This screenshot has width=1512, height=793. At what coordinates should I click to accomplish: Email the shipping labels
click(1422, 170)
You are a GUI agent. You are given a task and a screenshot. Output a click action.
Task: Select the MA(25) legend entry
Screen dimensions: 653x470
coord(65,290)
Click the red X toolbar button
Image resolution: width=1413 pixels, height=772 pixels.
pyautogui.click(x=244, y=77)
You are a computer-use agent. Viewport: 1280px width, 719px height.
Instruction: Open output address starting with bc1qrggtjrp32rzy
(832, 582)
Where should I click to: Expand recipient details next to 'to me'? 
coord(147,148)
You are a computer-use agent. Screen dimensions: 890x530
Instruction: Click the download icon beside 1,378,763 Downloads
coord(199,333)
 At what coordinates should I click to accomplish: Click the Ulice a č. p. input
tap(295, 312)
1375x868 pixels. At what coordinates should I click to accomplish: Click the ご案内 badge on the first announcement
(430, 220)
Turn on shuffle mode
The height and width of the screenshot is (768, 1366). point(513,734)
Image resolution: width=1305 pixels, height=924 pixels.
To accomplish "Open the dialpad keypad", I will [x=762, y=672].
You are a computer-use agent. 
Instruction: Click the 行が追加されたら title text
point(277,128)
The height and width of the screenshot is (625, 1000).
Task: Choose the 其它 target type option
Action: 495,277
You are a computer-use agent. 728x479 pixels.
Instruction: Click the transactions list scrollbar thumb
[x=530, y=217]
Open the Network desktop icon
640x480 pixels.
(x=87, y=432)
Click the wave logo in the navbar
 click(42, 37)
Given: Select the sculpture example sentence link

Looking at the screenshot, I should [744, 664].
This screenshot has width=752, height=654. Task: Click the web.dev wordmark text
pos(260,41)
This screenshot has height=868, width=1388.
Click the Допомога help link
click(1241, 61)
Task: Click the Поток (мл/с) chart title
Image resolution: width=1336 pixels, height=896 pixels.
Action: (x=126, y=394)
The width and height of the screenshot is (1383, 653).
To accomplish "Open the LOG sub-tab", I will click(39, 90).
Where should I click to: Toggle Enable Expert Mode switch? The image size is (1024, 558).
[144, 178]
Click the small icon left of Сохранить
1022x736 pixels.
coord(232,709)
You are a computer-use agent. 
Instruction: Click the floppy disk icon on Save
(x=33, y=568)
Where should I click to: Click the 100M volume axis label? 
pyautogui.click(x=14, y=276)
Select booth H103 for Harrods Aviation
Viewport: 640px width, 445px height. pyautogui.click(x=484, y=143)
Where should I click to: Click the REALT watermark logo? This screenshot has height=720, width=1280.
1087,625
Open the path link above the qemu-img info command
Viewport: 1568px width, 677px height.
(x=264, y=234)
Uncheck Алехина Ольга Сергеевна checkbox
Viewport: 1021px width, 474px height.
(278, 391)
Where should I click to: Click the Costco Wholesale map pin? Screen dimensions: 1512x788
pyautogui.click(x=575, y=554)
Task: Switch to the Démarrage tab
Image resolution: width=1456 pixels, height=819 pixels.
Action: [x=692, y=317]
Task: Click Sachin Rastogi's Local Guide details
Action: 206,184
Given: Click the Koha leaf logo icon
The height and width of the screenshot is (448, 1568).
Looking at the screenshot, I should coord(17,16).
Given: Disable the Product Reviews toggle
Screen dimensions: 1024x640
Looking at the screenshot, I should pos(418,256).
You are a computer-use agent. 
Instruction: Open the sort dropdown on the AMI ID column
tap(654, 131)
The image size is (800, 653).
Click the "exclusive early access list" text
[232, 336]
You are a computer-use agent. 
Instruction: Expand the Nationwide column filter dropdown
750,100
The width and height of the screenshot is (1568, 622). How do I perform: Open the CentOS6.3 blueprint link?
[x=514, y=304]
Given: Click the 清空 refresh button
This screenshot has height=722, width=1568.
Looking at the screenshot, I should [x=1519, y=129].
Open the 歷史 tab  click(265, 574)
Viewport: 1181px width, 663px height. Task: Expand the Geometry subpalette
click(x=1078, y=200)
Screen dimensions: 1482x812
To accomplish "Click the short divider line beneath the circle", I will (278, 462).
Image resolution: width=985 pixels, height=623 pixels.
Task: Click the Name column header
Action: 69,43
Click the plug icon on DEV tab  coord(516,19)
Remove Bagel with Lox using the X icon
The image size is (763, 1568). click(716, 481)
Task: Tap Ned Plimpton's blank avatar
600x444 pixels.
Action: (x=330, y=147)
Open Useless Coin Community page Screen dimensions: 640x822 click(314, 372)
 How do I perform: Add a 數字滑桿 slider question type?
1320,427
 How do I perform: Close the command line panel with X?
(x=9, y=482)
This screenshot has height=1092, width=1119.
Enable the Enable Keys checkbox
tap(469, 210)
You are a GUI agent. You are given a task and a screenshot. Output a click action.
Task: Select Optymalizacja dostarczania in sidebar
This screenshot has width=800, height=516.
______________________________
◆ **Task to carry out**:
Copy the data lines starting with the line that contains "Screen dimensions: 1482x812" and going on through the line that contains "Open Useless Coin", both included, and reproduce them without any change.

◆ **The result**:
Screen dimensions: 1482x812
To accomplish "Click the short divider line beneath the circle", I will (278, 462).
Image resolution: width=985 pixels, height=623 pixels.
Task: Click the Name column header
Action: 69,43
Click the plug icon on DEV tab  coord(516,19)
Remove Bagel with Lox using the X icon
The image size is (763, 1568). click(716, 481)
Task: Tap Ned Plimpton's blank avatar
600x444 pixels.
Action: (x=330, y=147)
Open Useless Coin Community page Screen dimensions: 640x822 click(314, 372)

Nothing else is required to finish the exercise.